STEM summer camp seeking to draw in boys as well as girls, says UTech president
WESTERN BUREAU:
University of Technology Jamaica (UTech) President Dr Kevin Brown says the university’s recently launched science, technology, engineering and mathematics (STEM) summer camp is aimed at getting high school students interested in pursuing higher education, using the technical subjects as a potential gateway.
Brown was speaking to The Gleaner following Wednesday’s launch of the second staging of the STEM summer camp at UTech’s Montego Bay campus. The camp is being staged under the theme, ‘Think, Collaborate, Grow, Be resilient’.
“Access to tertiary education is important and, for us, we want all students to have great access to tertiary education, regardless of gender,” said Brown. “But, I do acknowledge that when you look at the data, girls are doing better than boys across the educational spectrum, so we now need to do more to get boys to take education seriously and to also access tertiary education in greater numbers.
“At UTech, we have a reasonably good gender balance, but I know that at other institutions it is skewed towards females.
“It is something that is of concern to us because we want all boys and girls to have that opportunity to pursue tertiary education and, especially for us at UTech, for them to pursue STEM subjects.

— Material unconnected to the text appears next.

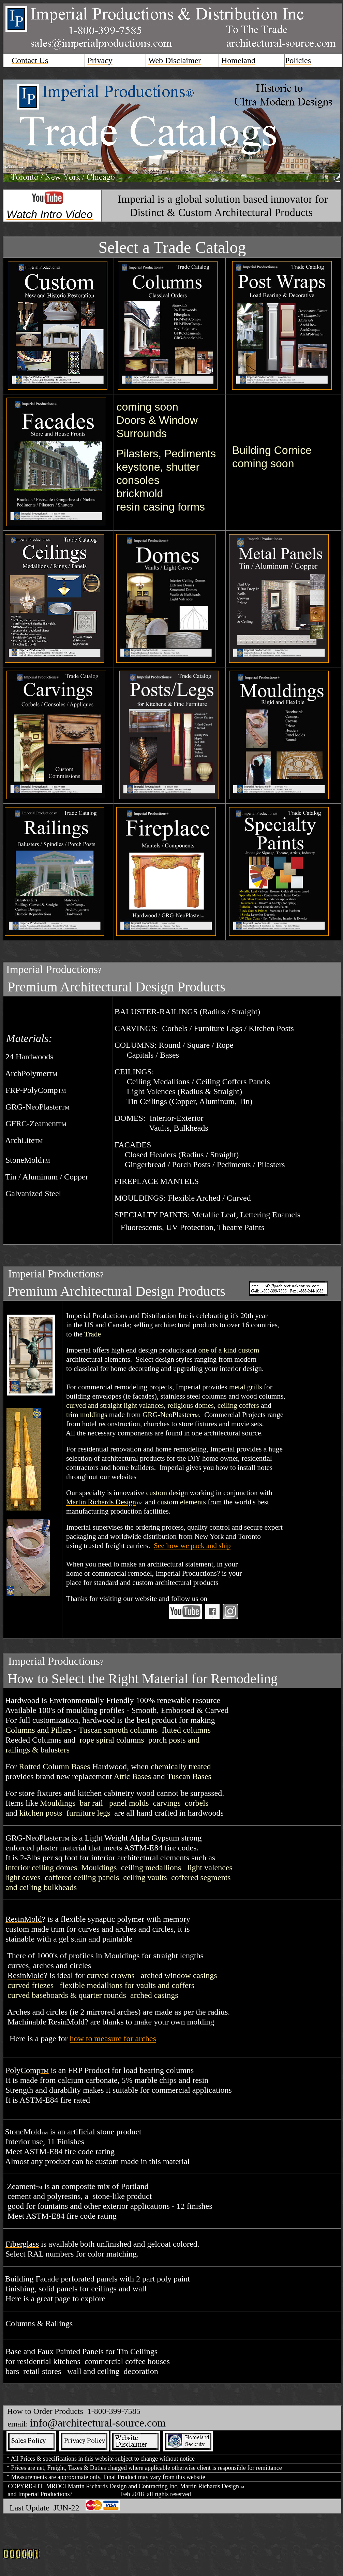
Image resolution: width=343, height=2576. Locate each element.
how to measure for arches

“We are using this STEM summer camp to get more boys and girls interested in STEM at the high school level, because we want them to pursue CSEC (Caribbean Secondary Education Certificate) STEM subjects, and we want to increase those numbers so that they can matriculate into UTech and pursue STEM careers.”
BASIS FOR CONCERN
Brown’s comments come against the background of recent concerns about students’ low participation in post-secondary education in Jamaica, particularly by boys. That worry stems from as far back as 2010, with educators calling for a curriculum tailored toward male teachers and the presence of more males in the classroom.
According to a 2020 UNESCO study, out of all the CSEC examination results for 63,471 Jamaican students between 2016 and 2018, 40.31 per cent of entrants were males compared to 59.69 per cent who were females. That study also cited data from the Planning Institute of Jamaica’s 2019 Economic and Social Survey, which showed that 27,178 males enrolled in tertiary education compared to 50,919 females.

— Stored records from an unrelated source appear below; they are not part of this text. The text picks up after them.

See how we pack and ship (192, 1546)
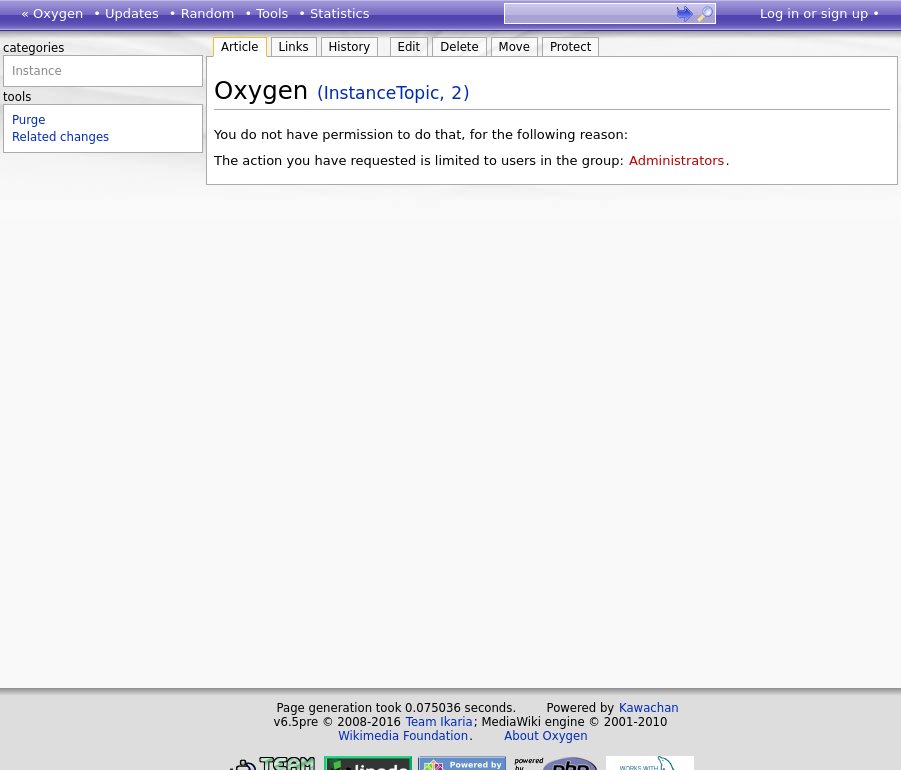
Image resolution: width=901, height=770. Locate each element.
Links (294, 47)
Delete (459, 47)
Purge (28, 120)
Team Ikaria (439, 722)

In 2024, Professor Donovan Campbell, the director of The University of the West Indies’ (UWI) Western Jamaica Campus, and Dr Patrick Prendergast, the director of the Caribbean School of Media and Communication (CARIMAC), called for a change in Jamaica’s values and expectations of boys and young men in order to help them to appreciate education.
In the meantime, Brown said more funding and stakeholder collaboration is needed to double UTech’s current annual output of 1,000 STEM graduates.
“We share the ambition to grow the number of STEM graduates that we produce at UTech but, for that to happen, we will need greater funding and we will need to increase the infrastructure. There is a funding and capacity challenge that we will have to take on in the future, and I think that if we work together, between the Government, the university, and the private sector, we can achieve it,” said Brown.
“Right now, we have around 12,000 students at UTech, and we produce just over 1,000 STEM graduates each year, and we want to grow that number, but it will take an increase in the infrastructure that we have,” Brown added. “STEM education is expensive because it is typically a hands-on type of curriculum, so you will need state-of-the-art laboratories and you are going to need to expose the students to a lot more practical application, so you have to ensure that the infrastructure is there to satisfy the curriculum.”